▶ ASSIGNED TASK:
Check every line below for the word "Conan" and show those that hold it.

▶ THE RECORDS:
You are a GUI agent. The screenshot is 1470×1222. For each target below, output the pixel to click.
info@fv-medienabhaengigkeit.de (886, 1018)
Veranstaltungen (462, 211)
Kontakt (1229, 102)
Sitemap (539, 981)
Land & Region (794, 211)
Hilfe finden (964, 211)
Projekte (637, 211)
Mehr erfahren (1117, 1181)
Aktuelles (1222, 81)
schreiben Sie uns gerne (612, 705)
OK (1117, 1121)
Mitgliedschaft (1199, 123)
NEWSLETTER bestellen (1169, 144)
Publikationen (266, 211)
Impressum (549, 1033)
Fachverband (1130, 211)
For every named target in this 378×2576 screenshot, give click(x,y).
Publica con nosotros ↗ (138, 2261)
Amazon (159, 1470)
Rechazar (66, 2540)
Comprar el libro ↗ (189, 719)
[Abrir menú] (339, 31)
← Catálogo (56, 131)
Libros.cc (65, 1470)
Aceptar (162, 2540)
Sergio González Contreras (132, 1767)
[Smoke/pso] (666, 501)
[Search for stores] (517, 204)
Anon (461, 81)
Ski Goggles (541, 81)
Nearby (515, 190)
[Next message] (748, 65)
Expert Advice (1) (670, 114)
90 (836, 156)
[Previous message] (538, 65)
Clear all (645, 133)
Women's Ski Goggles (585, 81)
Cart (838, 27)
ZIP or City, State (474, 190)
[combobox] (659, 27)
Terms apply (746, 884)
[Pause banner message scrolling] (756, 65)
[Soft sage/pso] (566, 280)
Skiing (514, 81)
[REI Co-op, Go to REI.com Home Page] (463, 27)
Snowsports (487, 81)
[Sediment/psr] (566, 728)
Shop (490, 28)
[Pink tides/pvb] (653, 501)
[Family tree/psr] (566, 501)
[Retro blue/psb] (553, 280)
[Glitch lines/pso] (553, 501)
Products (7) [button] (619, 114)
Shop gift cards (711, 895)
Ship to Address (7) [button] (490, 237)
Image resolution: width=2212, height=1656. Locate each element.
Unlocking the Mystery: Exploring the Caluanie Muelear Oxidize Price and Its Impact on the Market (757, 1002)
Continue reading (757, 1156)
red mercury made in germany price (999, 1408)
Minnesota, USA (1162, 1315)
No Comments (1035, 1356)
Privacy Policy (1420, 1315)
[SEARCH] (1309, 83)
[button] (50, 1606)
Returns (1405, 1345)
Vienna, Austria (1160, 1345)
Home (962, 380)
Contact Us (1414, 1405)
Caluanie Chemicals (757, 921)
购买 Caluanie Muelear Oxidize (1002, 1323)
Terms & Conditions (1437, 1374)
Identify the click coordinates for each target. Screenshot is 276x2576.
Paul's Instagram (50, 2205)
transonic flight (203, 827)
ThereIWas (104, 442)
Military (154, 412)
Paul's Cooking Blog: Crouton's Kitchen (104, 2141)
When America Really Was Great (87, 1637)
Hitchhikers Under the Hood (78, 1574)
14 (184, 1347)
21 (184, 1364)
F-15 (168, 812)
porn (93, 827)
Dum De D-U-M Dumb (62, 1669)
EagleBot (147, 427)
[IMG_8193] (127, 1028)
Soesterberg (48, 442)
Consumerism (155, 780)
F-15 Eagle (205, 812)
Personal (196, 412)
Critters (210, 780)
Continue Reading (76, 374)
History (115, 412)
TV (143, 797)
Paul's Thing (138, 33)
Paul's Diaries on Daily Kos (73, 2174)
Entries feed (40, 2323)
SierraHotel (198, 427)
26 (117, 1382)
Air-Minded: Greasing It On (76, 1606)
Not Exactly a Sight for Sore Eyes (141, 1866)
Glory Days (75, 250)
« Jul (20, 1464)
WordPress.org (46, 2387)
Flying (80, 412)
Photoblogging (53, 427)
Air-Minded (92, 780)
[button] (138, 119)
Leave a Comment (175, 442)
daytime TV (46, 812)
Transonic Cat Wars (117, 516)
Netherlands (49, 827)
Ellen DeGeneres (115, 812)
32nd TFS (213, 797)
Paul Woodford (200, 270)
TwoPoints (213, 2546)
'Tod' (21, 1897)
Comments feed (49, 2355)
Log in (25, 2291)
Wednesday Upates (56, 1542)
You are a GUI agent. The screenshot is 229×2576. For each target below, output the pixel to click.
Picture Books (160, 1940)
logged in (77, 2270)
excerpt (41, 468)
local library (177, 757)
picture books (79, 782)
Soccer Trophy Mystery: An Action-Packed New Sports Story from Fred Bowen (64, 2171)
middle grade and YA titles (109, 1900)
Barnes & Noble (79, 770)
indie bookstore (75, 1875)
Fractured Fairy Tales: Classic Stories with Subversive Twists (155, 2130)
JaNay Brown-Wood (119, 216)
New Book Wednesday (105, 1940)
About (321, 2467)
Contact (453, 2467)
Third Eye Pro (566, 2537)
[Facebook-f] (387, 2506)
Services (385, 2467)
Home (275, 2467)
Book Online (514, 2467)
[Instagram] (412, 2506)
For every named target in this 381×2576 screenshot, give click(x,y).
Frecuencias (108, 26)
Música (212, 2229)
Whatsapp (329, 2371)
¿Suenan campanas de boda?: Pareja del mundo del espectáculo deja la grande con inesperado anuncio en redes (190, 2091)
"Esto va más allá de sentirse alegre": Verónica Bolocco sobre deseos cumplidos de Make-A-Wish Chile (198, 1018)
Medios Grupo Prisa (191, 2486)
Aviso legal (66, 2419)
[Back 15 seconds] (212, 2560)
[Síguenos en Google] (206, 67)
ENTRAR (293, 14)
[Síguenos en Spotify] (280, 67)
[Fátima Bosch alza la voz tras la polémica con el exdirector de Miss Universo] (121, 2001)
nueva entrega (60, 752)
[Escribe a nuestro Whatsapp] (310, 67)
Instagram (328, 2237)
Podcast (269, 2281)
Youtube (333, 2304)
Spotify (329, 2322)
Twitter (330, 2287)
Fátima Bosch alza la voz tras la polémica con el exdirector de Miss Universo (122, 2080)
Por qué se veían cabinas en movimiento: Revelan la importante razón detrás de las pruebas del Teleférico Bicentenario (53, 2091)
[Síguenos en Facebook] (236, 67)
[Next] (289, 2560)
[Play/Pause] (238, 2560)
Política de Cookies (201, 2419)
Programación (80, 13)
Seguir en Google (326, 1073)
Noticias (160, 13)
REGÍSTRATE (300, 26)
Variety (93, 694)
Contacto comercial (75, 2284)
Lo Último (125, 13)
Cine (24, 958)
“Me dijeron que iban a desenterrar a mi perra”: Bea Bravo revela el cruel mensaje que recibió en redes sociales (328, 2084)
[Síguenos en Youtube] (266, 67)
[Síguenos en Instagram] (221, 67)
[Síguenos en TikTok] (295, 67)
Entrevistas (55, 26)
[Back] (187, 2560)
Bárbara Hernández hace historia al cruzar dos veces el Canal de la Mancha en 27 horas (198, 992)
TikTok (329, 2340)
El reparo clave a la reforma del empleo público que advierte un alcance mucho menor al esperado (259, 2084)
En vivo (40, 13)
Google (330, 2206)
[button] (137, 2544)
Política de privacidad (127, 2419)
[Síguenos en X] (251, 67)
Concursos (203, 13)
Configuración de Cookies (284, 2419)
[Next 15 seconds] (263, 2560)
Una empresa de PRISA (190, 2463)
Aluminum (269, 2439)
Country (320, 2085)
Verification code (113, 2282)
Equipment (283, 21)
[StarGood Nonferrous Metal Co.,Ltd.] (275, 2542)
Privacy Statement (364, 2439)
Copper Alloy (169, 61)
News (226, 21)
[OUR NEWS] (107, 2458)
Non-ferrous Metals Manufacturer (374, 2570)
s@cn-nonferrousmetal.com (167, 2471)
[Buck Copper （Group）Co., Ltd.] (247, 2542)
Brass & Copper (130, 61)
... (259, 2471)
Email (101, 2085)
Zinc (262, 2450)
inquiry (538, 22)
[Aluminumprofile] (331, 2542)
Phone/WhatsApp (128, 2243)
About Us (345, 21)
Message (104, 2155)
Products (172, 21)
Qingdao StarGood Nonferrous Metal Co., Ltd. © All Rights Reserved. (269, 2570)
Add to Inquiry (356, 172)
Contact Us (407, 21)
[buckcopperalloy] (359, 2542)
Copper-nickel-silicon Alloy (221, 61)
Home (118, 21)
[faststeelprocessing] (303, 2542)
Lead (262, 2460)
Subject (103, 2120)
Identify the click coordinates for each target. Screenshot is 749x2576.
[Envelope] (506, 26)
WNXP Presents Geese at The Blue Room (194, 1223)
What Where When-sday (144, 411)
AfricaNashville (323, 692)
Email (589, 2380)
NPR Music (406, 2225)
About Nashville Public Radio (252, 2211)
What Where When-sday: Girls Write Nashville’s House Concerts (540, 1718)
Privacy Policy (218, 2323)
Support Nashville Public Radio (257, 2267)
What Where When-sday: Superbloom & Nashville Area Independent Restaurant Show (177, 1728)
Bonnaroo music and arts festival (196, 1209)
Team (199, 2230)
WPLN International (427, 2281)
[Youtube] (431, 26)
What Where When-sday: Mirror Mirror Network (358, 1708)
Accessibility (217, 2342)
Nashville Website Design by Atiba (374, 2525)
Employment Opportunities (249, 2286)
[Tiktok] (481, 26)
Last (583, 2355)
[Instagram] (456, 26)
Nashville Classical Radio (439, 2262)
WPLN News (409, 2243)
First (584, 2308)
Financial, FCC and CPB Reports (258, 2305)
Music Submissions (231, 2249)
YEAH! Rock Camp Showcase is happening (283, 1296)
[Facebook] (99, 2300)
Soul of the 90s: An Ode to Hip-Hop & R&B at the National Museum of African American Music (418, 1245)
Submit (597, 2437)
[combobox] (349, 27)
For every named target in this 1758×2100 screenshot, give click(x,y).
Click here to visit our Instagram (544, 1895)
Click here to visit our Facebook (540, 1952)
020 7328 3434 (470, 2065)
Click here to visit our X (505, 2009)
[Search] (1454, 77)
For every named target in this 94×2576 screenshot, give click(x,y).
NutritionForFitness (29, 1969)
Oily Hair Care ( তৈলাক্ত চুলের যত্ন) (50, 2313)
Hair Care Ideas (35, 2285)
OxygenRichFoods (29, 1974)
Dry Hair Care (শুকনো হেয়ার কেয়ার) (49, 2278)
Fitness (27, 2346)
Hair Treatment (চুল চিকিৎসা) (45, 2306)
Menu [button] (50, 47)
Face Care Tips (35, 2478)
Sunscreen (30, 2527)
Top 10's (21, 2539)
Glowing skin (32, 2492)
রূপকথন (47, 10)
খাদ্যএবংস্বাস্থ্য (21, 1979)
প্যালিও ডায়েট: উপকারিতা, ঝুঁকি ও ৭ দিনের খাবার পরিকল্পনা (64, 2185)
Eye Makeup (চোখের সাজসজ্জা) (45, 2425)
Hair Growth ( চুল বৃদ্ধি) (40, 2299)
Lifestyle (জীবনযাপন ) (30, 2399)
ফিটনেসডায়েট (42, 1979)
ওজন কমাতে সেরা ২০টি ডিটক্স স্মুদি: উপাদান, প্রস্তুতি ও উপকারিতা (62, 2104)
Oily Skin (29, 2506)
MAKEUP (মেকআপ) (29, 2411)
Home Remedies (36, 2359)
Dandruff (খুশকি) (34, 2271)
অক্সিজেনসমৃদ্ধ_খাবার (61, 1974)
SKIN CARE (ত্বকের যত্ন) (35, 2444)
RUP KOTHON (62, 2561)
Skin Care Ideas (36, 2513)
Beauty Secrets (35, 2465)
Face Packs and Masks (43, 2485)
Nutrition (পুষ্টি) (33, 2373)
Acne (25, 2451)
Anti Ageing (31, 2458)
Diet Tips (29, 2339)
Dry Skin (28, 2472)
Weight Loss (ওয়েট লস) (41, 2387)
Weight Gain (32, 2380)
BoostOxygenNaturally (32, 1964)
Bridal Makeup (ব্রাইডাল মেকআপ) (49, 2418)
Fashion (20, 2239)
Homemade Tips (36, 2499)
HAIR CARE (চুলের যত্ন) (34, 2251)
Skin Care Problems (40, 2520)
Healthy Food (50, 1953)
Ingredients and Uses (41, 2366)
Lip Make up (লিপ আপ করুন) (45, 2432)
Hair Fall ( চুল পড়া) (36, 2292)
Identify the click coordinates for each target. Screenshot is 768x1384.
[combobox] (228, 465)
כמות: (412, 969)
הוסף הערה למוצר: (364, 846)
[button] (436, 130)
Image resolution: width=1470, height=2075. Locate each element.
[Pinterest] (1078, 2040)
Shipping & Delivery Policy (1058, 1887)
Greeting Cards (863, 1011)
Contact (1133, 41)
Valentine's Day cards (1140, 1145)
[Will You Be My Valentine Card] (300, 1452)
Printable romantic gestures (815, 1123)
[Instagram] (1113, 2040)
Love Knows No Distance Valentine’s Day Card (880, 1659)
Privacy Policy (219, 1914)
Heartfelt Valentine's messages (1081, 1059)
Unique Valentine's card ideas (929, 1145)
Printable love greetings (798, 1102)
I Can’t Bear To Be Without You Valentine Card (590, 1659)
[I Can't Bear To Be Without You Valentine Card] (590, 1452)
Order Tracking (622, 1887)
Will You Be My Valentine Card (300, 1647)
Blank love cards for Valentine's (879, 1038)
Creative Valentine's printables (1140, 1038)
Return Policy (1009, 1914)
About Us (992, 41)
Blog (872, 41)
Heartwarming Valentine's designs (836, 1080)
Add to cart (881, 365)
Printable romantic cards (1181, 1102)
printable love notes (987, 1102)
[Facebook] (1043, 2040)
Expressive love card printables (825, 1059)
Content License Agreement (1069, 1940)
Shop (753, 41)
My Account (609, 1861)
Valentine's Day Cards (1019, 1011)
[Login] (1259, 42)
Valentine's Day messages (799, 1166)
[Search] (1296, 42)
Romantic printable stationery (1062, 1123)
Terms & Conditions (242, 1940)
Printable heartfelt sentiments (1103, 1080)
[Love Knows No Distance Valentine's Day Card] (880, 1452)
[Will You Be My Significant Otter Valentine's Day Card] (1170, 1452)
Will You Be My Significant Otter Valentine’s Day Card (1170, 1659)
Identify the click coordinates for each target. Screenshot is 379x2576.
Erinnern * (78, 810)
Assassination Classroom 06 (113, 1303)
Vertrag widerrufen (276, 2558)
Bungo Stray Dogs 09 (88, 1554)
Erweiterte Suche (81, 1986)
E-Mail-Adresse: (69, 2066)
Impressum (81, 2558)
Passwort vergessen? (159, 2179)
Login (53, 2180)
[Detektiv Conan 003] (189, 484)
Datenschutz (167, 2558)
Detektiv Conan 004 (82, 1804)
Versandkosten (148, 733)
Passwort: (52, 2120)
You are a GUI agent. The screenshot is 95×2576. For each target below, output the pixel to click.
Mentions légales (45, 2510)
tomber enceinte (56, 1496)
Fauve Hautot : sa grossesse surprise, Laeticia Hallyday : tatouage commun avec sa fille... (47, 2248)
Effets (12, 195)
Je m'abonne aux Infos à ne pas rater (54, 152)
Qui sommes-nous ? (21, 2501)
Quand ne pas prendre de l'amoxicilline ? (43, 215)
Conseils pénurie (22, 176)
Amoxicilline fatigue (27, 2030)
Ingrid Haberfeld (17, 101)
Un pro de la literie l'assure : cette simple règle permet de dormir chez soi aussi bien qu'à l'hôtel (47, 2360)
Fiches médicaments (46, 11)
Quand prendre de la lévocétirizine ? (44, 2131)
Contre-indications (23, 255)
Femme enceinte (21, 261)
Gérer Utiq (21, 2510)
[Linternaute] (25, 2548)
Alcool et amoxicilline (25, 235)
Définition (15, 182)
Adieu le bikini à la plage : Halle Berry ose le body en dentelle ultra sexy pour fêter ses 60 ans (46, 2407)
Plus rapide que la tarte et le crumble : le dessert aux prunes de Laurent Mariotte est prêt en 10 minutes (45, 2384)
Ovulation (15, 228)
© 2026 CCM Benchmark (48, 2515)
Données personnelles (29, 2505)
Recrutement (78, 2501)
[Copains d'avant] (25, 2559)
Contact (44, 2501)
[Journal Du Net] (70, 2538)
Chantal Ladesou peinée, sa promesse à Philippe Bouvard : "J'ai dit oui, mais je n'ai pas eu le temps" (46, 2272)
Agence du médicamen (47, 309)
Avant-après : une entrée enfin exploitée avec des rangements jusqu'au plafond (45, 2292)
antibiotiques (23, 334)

▶ PROBLEM SOLUTION:
[Detektiv Conan 003] (189, 484)
Detektiv Conan 004 (82, 1804)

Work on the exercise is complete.